Privés de tout, sans aide humanitaire depuis le 7 juillet, les habitants font face tant bien que mal aux pénuries de carburant, d’électricité, de produits alimentaires, et même de cigarettes. Et quand ces biens sont disponibles, leur prix est exorbitant. Ainsi, pour pallier à l’absence de bonbonnes de gaz, Khaled, 25 ans, a fabriqué un ingénieux appareil de cuisson qui fonctionne au feu de bois: un caisson de fer, doté d’un ventilateur qui permet d’attiser les flammes. « J’ai fait un trou dans un jerricane d’huile qu’on allait jeter », explique le jeune homme, lançant des copeaux de bois dans l’orifice pour allumer un feu afin de faire bouillir de l’eau dans une théière. Et alors que les pénuries d’essence et de fioul obèrent lourdement la vie quotidienne, les générateurs ne fonctionnant que trois heures par jour dans certains quartiers, des habitants fabriquent artisanalement du carburant, à partir d’objets en plastique. Mais Abou Rahmou lui, a fait le choix de l’énergie propre.

Potagers sur le toit
Dans son atelier du quartier d’Ansari, ce mécanicien de 48 ans a installé une dynamo de voiture sur un vieux vélo. Un client arrive, et les deux hommes se mettent en route à travers les rues jonchées de gravats et bordées d’immeubles éventrés pour tester la précieuse invention. Arrivé devant sa maison, le client d’Abou Rahmou grimpe sur le vélo immobilisé, relié à une batterie de voiture, et commence à pédaler: grâce à la dynamo, il peut recharger sa batterie et produire suffisamment d’électricité pour alimenter des ampoules électriques, charger son portable, voir même « faire fonctionner une machine à laver », assure le mécanicien qui vend ses vélos à 10.000 livres syriennes (environ 20 dollars) pièce.

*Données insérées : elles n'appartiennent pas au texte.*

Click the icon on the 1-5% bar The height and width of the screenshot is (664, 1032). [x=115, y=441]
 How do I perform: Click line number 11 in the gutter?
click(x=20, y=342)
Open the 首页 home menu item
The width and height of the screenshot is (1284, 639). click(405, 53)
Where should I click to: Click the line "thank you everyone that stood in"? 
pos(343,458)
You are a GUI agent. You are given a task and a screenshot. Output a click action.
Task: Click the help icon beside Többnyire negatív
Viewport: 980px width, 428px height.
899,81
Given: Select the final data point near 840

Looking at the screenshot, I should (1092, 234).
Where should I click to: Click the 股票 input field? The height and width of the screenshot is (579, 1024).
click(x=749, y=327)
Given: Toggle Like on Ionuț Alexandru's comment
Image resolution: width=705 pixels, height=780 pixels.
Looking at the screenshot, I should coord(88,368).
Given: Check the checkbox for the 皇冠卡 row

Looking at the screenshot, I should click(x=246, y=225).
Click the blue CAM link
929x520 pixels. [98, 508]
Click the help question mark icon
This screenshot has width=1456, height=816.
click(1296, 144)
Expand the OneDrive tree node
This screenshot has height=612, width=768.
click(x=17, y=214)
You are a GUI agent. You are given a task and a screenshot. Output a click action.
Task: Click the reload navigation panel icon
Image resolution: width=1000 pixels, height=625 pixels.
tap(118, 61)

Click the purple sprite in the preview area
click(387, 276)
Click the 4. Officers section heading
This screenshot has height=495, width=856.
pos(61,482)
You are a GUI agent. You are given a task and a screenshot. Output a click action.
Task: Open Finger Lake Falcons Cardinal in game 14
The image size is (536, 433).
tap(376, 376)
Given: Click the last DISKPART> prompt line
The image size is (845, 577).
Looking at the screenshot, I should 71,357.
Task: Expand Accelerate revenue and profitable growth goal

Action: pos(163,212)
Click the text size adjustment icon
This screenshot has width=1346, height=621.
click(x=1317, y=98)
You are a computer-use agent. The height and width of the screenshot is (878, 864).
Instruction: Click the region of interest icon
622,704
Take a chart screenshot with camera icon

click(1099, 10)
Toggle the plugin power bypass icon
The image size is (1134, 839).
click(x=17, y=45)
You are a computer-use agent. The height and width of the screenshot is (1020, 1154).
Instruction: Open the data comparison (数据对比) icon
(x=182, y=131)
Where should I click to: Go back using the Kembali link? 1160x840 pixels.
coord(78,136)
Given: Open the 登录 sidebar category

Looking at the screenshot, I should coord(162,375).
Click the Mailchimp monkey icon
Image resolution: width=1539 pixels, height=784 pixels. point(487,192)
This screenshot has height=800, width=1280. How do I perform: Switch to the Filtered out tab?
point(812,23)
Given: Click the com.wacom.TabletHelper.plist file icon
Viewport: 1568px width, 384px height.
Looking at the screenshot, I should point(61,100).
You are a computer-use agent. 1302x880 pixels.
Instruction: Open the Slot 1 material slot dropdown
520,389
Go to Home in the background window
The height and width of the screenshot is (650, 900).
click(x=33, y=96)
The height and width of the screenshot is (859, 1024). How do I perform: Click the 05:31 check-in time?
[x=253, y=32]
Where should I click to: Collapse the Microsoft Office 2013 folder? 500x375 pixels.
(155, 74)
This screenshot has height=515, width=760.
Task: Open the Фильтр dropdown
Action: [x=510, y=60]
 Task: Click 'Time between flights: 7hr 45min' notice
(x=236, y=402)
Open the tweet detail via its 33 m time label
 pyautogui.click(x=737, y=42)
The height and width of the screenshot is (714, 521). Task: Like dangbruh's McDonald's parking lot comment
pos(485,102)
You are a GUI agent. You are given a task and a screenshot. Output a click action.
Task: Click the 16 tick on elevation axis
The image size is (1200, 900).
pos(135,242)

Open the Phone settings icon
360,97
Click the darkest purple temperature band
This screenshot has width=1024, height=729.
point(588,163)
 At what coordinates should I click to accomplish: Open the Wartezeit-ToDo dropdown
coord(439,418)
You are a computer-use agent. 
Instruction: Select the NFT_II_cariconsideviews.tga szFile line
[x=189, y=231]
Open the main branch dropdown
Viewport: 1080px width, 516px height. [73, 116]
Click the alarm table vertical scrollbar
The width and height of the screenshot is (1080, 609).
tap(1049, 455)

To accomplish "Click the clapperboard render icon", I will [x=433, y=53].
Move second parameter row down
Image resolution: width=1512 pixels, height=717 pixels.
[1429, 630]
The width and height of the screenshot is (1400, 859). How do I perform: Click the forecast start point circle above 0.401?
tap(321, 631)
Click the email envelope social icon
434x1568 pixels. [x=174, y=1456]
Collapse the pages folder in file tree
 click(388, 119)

A quelques rues de là, dans le quartier d’al-Kalassé, Amir Sendé disparait derrière l’épais portail en fer de sa modeste maison. Dans sa cour, il distribue des graines à ses maigres poules, avant de grimper l’étroit escalier qui le mène sur sa terrasse. Là, près d’une antenne parabolique, son potager: des rangées de petits bacs en polystyrène, d’où s’échappent des petites pousses vertes. « J’ai du persil et des radis, et bientôt j’aurai des épinards et des blettes », se réjouit-il.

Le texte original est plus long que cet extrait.